Doré Copper Mining (TSXV: DCMC) says drilling at its Corner Bay copper project in Quebec will help expand its mineral resource estimate as it aims to complete a feasibility study in 2024.
The Toronto-based company finished almost 40,000 metres of drilling this year at the site about 500 km northwest of Quebec City, it said in a news release on Tuesday.
Drilling highlights from the last dozen holes included 5.1 metres of 5.68% copper, 0.32 gram gold and 18.3 grams silver per tonne, and 510 parts per million molybdenum in drill hole CB-22-86; and 2.6 metres of 3.69% copper, 10.3 grams silver per tonne and 414 parts per million molybdenum in drill hole CB-22-83.
“The results confirm the continuity of the copper mineralization in the deposit,” CEO Ernest Mast said in the release. “We have also identified a number of holes from 2004 with high-grade copper mineralization in the upper portion of the deposit that were not incorporated in the mineral resource.”
The company intends to continue infill drilling at the site in 2023 following exploration drilling at the nearby Doré Ramp and Joe Mann projects, Mast said. There is also about 2,000 metres in infill drilling planned at the Devlin project in next year’s first quarter. Completing the feasibility study in 2024 depends on improved market conditions and additional funding, he added.
Doré wants to be Quebec’s next copper producer as demand for the metal used in wiring and plumbing fluctuates with the Chinese economy and high inflation around the world. Prices were at record highs earlier this year, but demand for copper is expected to be sustained for years during the global transition to green energy to fight climate change.
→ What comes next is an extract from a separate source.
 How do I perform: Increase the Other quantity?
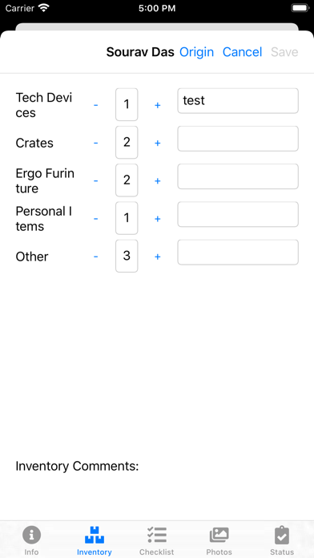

After reviewing drilling required for the feasibility study, Doré identified nine holes from 2004 that were excluded from the current mineral resource estimate. All holes intersected copper mineralization at a shallow depth in the two subparallel veins above the dyke, the company said.
Significant high-grade intercepts from those holes included 7.07 metres grading 10.09% copper and 0.61 gram gold per tonne in hole CB-04-13; and 13 metres grading 3.23% copper and 0.38 gram gold per tonne in hole CB-04-15.
The company envisions the Corner Bay project as a hub-and-spoke operation, with Corner Bay as the main feed for Doré’s centralized Copper Rand mill, supplemented by the Devlin and Joe Mann deposits.
Corner Bay, located on the south flank of the Lac Doré Complex, was discovered in the early 1980s. A ramp running 115 metres underground was built in 2008 by Campbell Resources (TSXV: CCH), but there was no production besides a development sample of 36,000 tonnes. Doré began drilling in 2017 and has expanded the deposit along strike and down plunge, it said.
The site holds an indicated resource of 2.68 million tonnes grading 2.66% copper and 0.26 gram gold per tonne for contained metal of 157 million lbs. copper and 22,000 oz. gold, according to a preliminary economic assessment released in May.
The inferred resource from the same study showed 5.86 million tonnes grading 3.43% copper and 0.27 gram gold per tonne for contained metal of 443 million lbs copper and 51,000 oz gold, based on a cut-off grade of 1.3% copper and a copper price of $3.75 per pound.
While the drilling results confirm continuity of copper mineralization for the site’s Main Vein that straddles a dyke, they also defined the presence and continuity of a second vein located 50 metres east of the Main Vein above the dyke, the company said in Tuesday’s release. Mineralization in this area appears to be parallel and controlled by mafic dykes, interpreted as originating from the Chibougamau Pluton, Doré said. The Corner Bay camp is about 40 km by road from Chibougamau, Quebec.
Second vein intercepts included 2 metres grading 3.34% copper, 0.56 gram gold and 15.6 grams silver per tonne in hole CB-21-53; and 0.6 metre grading 0.9% copper in hole CB-21-58.